### Exercise requirements
Within the records, which lines hold the string "named"? Report each one by copying it.

Data excerpts
────────────────────────────────────────

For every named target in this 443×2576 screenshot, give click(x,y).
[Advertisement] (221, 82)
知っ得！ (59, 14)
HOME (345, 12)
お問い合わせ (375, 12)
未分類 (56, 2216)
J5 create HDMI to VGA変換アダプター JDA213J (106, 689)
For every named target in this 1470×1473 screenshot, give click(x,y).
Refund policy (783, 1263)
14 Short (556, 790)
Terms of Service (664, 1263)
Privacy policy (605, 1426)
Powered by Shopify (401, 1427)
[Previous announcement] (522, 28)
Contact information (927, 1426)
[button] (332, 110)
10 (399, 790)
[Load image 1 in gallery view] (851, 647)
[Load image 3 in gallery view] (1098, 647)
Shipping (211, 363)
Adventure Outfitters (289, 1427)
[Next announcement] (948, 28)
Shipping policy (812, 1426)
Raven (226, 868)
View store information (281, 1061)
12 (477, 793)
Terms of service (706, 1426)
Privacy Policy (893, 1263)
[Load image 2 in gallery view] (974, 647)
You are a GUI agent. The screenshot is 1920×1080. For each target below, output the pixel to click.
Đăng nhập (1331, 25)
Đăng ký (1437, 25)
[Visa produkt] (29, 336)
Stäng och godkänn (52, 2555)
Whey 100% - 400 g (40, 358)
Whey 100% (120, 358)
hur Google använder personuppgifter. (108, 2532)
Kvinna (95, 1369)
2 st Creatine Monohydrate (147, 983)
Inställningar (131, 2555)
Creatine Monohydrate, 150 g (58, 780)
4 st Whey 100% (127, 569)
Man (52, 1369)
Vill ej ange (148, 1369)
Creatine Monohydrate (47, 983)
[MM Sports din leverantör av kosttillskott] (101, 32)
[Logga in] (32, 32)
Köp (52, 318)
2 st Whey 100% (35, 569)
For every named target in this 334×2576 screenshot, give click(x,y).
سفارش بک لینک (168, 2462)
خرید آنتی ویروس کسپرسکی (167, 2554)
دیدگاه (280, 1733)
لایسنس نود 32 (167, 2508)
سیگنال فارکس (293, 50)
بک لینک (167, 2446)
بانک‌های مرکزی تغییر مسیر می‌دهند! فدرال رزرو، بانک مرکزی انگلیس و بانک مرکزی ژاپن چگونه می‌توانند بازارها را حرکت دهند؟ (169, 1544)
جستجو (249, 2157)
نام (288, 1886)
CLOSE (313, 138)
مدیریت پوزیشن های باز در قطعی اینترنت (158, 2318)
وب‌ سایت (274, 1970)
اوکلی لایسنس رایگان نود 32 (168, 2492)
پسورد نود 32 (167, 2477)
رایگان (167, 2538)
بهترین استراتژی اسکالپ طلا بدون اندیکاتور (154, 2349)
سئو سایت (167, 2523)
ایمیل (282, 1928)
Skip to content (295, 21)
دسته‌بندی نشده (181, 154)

────────────────────────────────────────

### Result
For every named target in this 443×2576 screenshot, give click(x,y).
For every named target in this 1470×1473 screenshot, give click(x,y).
For every named target in this 334×2576 screenshot, give click(x,y).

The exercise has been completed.